Thursday 29 November 2007

Beating the Monkey 2

After a day listening to the sad tale of a Teddy Bear called Mohammad and of problems in the Labour Party I return to the problem of market efficiency. Traditionally market efficiency has been expressed in terms of 'information' efficiency - that is data which has the ability to alter beliefs. However, I think the idea that markets price information is wrong - they price knowledge which as Plato observed can be defined as 'justified true belief'. Information is that which informs belief - but it is not the whole of belief. Belief is what we think we know about the world and all of us form our beliefs in a variety of ways and some of those beliefs are justified and true and some are irrational and ideosyncratic. The problem is that we find it almost impossible to identify which is which.

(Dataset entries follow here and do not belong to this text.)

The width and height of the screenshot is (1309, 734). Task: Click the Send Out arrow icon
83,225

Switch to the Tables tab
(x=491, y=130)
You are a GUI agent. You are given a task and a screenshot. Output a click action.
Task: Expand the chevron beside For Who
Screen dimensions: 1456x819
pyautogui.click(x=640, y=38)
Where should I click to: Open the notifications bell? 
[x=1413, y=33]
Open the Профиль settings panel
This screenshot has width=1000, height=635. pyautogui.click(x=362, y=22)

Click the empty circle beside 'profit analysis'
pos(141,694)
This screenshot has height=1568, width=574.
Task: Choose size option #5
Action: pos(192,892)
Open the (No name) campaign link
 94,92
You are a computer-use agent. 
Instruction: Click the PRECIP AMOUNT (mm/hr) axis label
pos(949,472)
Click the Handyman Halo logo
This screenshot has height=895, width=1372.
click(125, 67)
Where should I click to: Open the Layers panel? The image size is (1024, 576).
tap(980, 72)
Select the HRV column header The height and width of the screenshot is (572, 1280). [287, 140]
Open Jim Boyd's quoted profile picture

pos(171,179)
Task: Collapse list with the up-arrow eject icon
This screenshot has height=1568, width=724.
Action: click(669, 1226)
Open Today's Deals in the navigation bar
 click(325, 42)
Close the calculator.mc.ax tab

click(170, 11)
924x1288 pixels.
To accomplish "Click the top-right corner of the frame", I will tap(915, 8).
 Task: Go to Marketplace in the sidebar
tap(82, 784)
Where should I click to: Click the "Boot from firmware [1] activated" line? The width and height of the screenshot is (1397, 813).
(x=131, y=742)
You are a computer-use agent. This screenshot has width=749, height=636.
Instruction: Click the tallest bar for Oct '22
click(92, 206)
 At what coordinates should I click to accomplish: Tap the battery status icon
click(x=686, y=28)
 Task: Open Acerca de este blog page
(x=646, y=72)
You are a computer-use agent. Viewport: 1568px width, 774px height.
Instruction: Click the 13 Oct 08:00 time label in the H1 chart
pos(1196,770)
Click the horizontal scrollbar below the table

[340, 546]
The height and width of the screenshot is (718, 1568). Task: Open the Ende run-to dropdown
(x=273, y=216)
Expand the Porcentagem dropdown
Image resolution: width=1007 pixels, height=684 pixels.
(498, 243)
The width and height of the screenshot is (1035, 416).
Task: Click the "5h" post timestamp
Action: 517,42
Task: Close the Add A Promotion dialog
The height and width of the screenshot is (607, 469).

Markets have the ability to seperate knowledge about companies (i.e., the justified true beliefs of those who come to trade securities) from the irrational components of belief by a very simple process. It works through four simple but necessary conditions being met: commitment, independence, lack of frictions, and the law of large numbers. Commitment arises when market participants recognise that in acting on their beliefs they risk loss. Traders must have something to lose. Independence is that for an efficient market to operate traders must be independent of one another in their decision making. Frictionless markets are important in that they allow an equilibrium price to be formed without transactions costs impeding the marginal trade and finally the law of large numbers (LLN).

What LLN does is that it allows beliefs that are not correlated with the underlying reality of the asset supporting a security to be diversified away. Irrational belief is by its nature uncorrelated with underlying reality, like unsystematic risk its influence in a large market is likely to be ideosyncratic and self cancelling. In other words, through the pricing process the pluses and minuses cancel out out to 'noise', leaving the pure gold of rational belief as the driver of price.

The paradox is of course that as individuals we cannot easily judge what is rational and what is irrational in our own beliefs. We find it hard to justify our beliefs never mind test their truthfulness in a way that would satisfy Plato's definition of knowledge. So no individual is likely to be able to outrationalise the market - not even Warren Buffet is free from prejudice and irrational components of belief. His pricing of a security is contaminated by the irrational as it is with the rest of us - but the market overcomes this problem.

There is much more we could say about this interpretation of efficiency but I think that will do for now. I return to News 24 and confront the irrational idea that we as humans need to punish those who wittingly or unwittingly insult an all powerful God or his prophet, who if he exists, has got all eternity to make us suffer for our impudence. But that reminds me Bloggees - is it possible for God to be all powerful? Can he create a stone that is too heavy for him to lift? Think about it.